En el año 1852 San Juan Bosco se encontró en la calle con un grupo de jovencitos que le pedían les regalara alguna medalla. A cada uno le obsequió su medalla, menos a uno pálido y delgaducho, de noble mirada, al cual el santo haciendo como que partía su brazo izquierdo con la mano del derecho le dijo: «A ti sólo te doy esto». El jovencito no entendió qué significado podría tener esa acción, pero 30 años más tarde, le preguntará a Don Bosco: «¿Qué me quiso decir en mi niñez cuando me ofreció regalarme la mitad de su brazo?», y el santo le responderá: «Te quise decir que los dos obraríamos siempre ayudándonos el uno al otro y que tú serías mi mejor colaborador». Y así fue en verdad.
Miguel Rúa nació en Turín (Italia) de una modesta familia. Hizo sus estudios de primaria con los Hermanos Cristianos que lo apreciaron mucho porque era sin duda el alumno de mejor conducta que tenían en su escuela.
Y resultó que al Instituto de los Hermanos iba San Juan Bosco a confesar y los alumnos se encariñaron de tal manera con este amable santo que ya no aceptaban confesarse con ningún sacerdote que no fuera él. Y Rúa fue uno de los que se dejaron ganar totalmente por la impresionante simpatía y santidad del gran apóstol.
Al quedar huérfano de padre, empezó a frecuentar el Oratorio de Don Bosco, donde los muchachos pobres de la ciudad iban a pasar alegre y santamente los días festivos. Allí oyó un día que el santo le preguntaba: «Miguelín: ¿nunca has deseado ser sacerdote?». Al jovencito le brillaron los ojos de emoción y le respondió: «Si, lo he deseado mucho, pero no tengo cómo hacer los estudios».
Más tarde Don Bosco lo envió a que recibiera clases de un excelente profesor de la ciudad, y cuando le pidió informes acerca de su alumno, el profesor respondió: «Es el mejor de la clase en todo: en aplicación, en conducta y en buenos modales».
Rúa fue el primer alumno de Don Bosco que ordenado de sacerdote se quedó a colaborarle en su obra. Fue también el primer director de colegio salesiano y el hombre de confianza que acompañó durante 37 años al gran apóstol en todas sus empresas apostólicas. En él depositaba San Juan Bosco toda su confianza y era en todo como su mano derecha.
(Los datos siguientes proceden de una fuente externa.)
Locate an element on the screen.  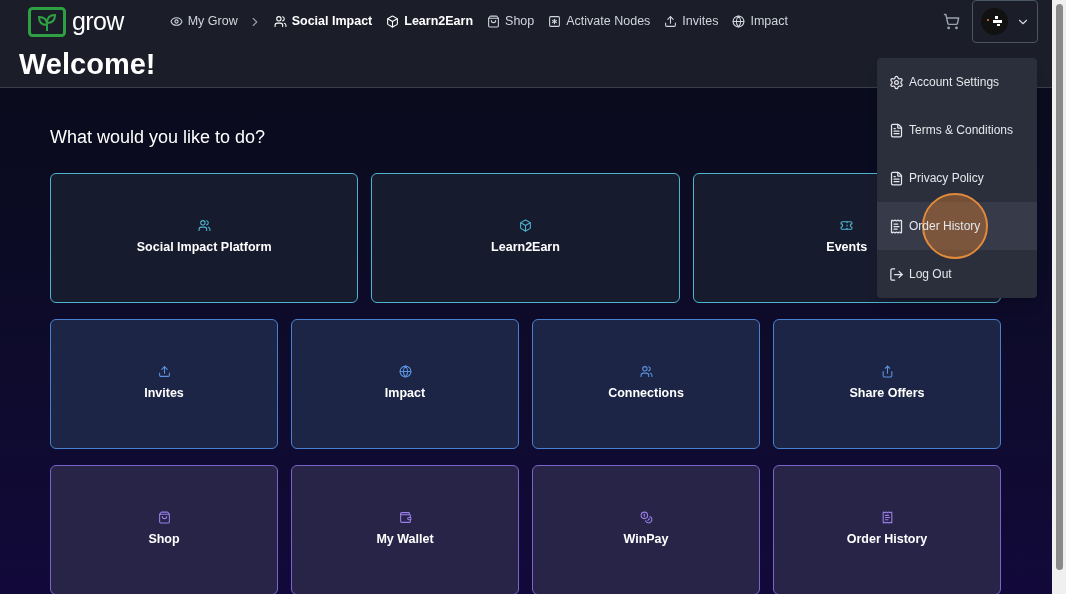
action-card: My Wallet is located at coordinates (405, 529).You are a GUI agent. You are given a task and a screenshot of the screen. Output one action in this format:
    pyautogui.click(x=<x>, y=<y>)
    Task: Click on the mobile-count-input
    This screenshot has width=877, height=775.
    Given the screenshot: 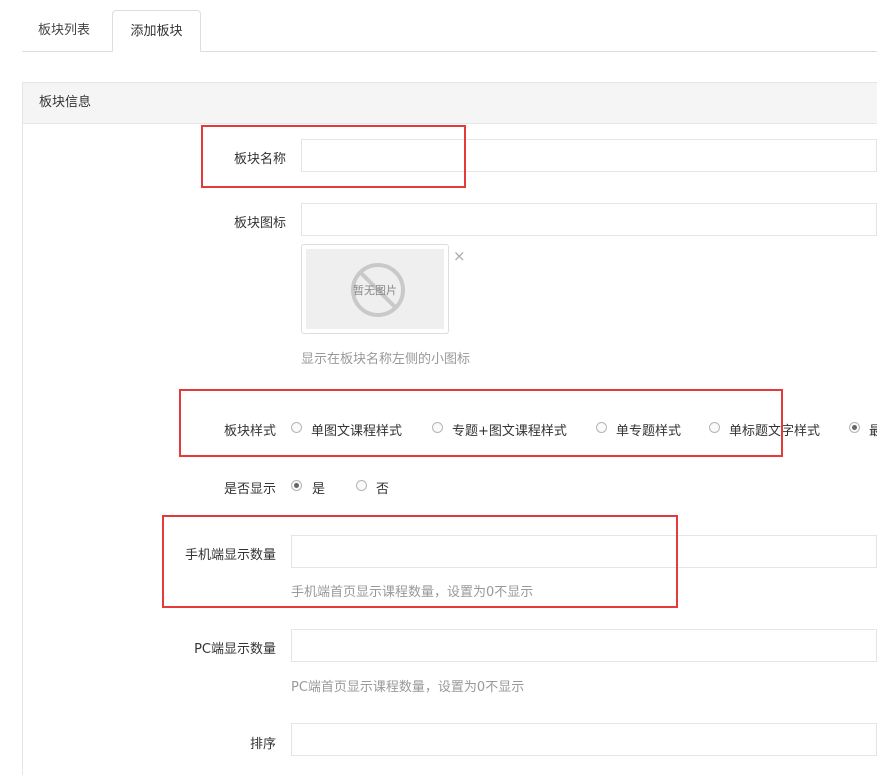 What is the action you would take?
    pyautogui.click(x=584, y=552)
    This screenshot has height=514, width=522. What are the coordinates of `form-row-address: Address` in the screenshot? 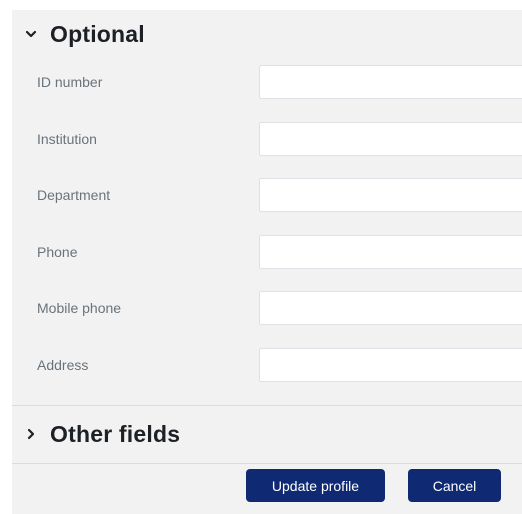 It's located at (267, 366).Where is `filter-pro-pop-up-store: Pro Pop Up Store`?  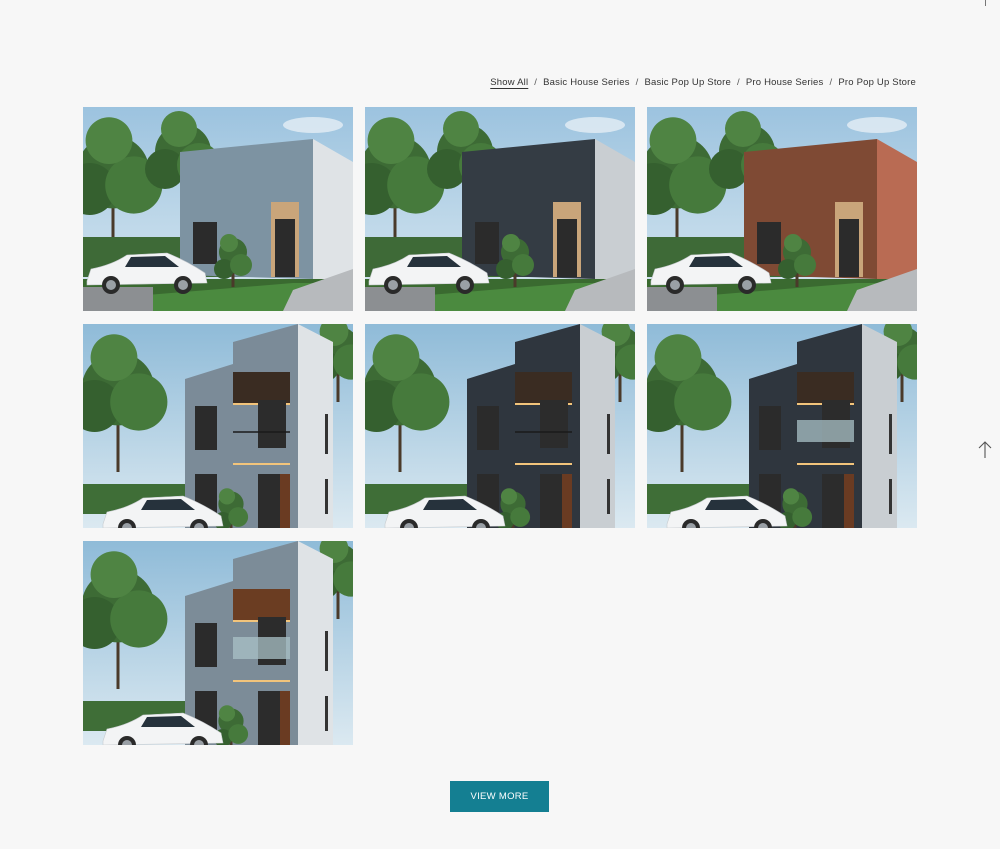 filter-pro-pop-up-store: Pro Pop Up Store is located at coordinates (877, 82).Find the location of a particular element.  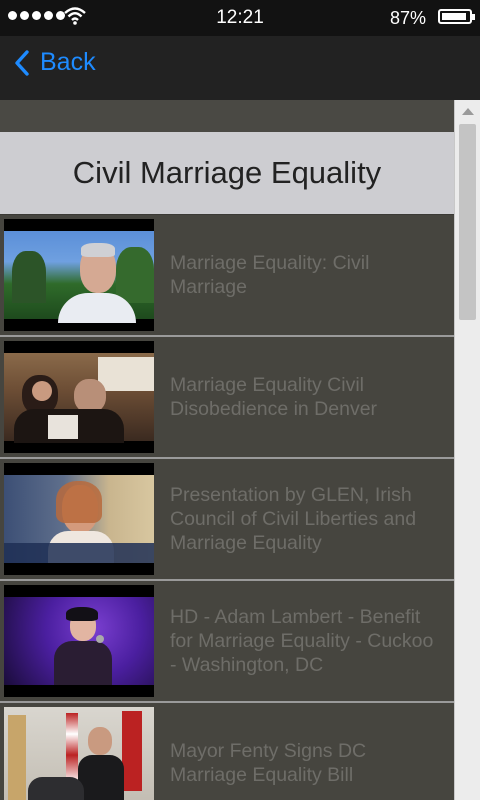

video-list-item: Marriage Equality: Civil Marriage is located at coordinates (227, 276).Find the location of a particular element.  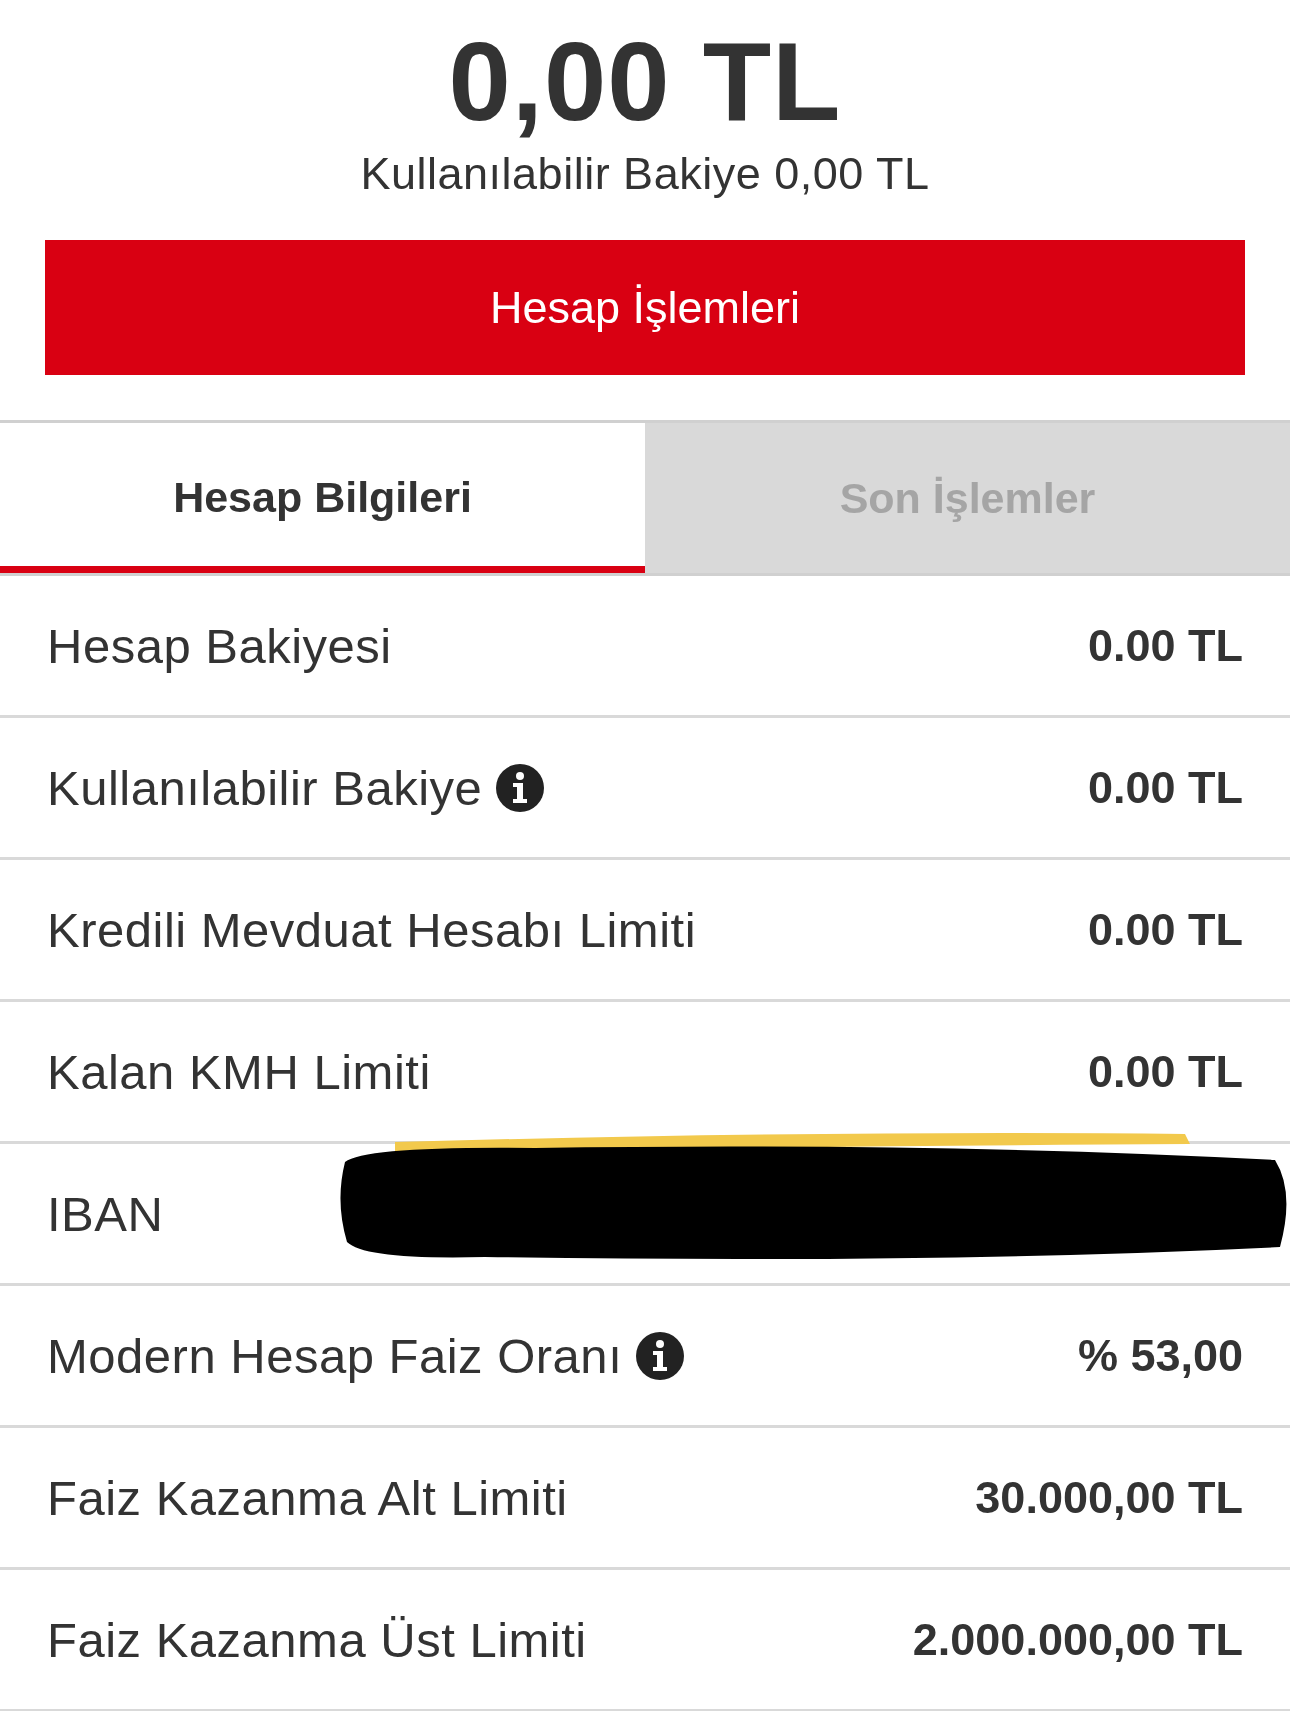

row-label: IBAN is located at coordinates (106, 1214).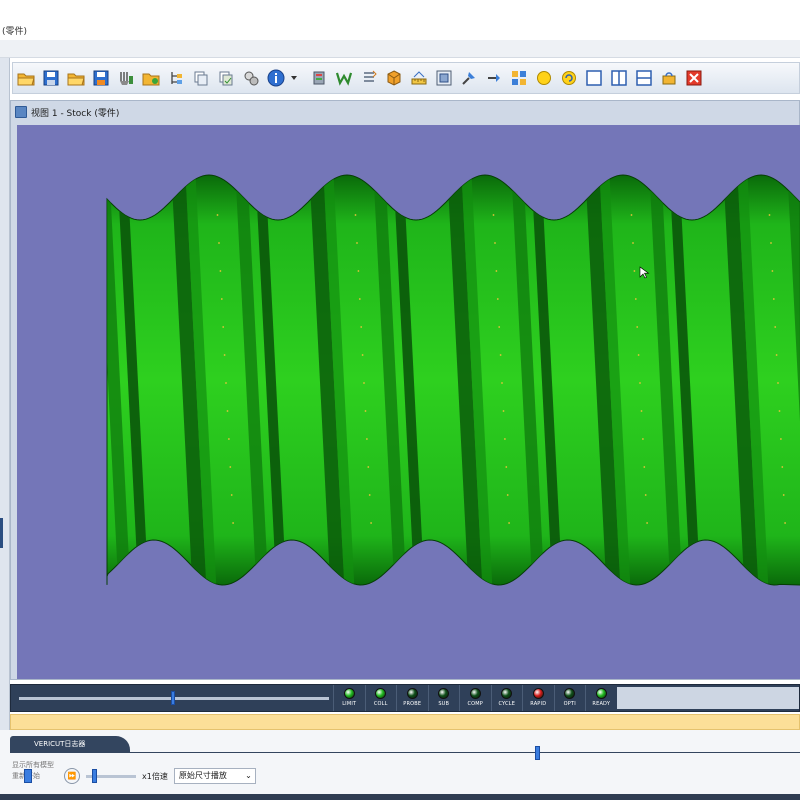 Image resolution: width=800 pixels, height=800 pixels. I want to click on led-label: CYCLE, so click(507, 704).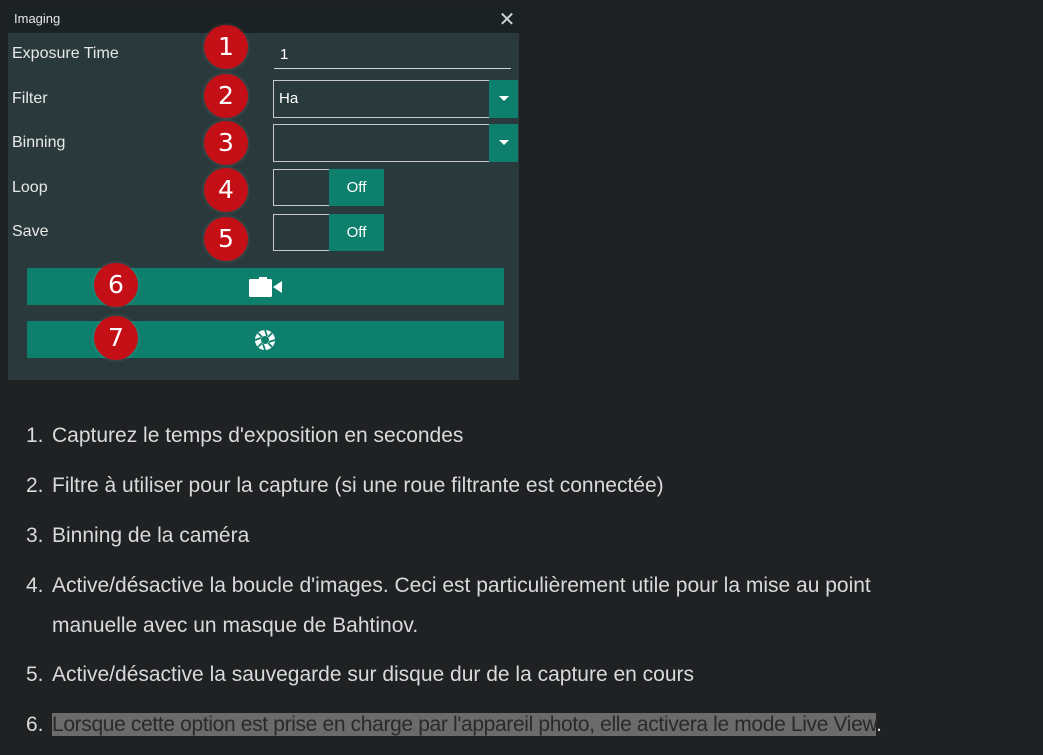 The width and height of the screenshot is (1043, 755). Describe the element at coordinates (35, 724) in the screenshot. I see `list-item-number: 6.` at that location.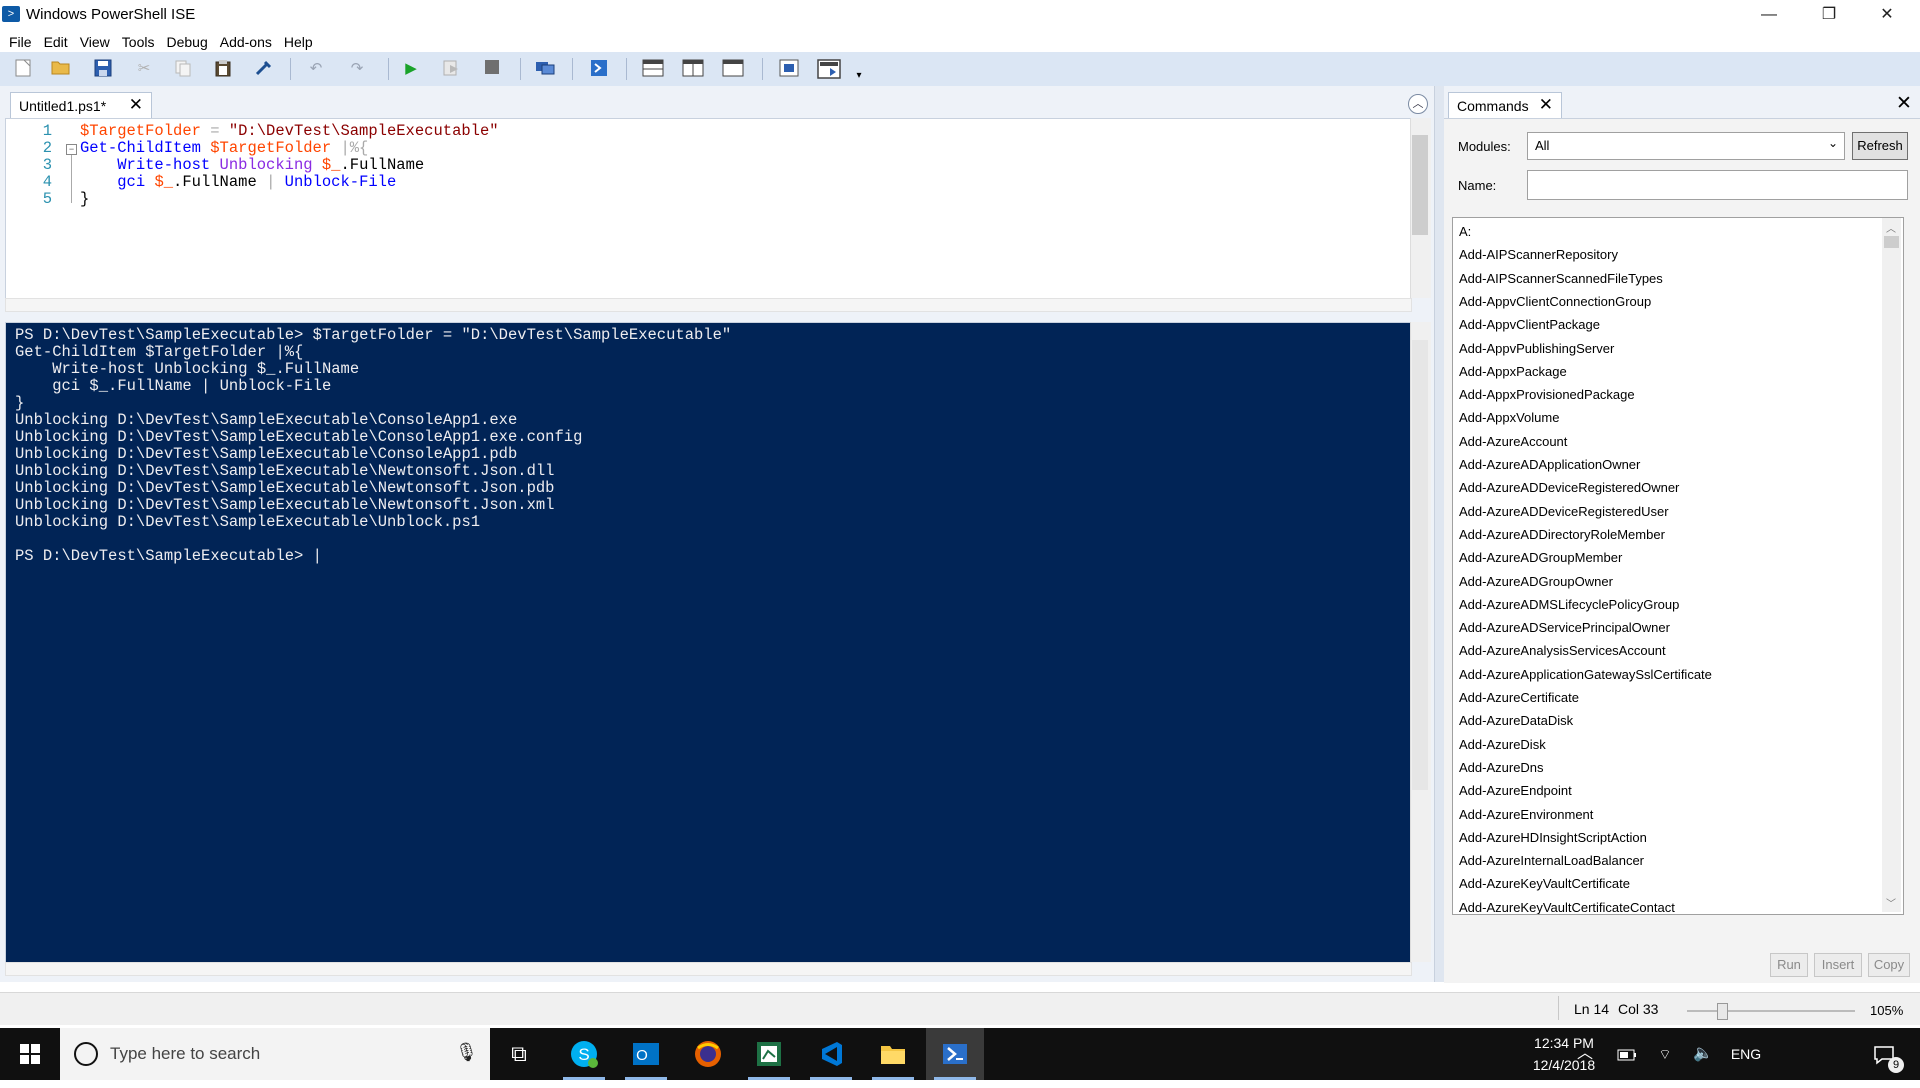 The height and width of the screenshot is (1088, 1920). I want to click on command-list-item: Add-AppvClientPackage, so click(1530, 325).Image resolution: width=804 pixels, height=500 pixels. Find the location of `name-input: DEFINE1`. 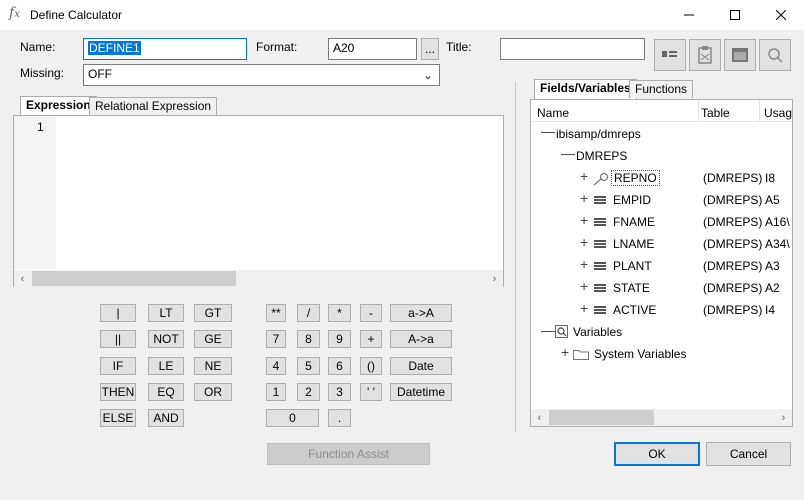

Cuando el Padre Rúa fue nombrado para ser director del primer colegio salesiano que se fundaba fuera de Turín, le pidió a su maestro Don Bosco que le trazara un plan de comportamiento, y el santo le escribió lo siguiente: «Ante todo trate de hacerse querer, más que de hacerse temer. Recuerde lo que decía San Vicente de Paúl: ‘Yo tenía un carácter demasiado serio y un temperamento amargo, y me di cuenta de que, si no hay amabilidad, se hace más mal que bien en el apostolado. Y me propuse adquirir un modo de ser amable y bondadoso’. Este sea su plan de comportamiento». Miguel Rúa conservó toda su vida estos consejos y llegó a practicarlos de manera admirable.
Y el 6 de abril de 1910, después de exclamar: «Salvar el alma, eso es lo más importante», expiró santamente. Había dedicado su existencia totalmente a tratar de hacer amar más a Dios y a colaborar en la salvación de las almas.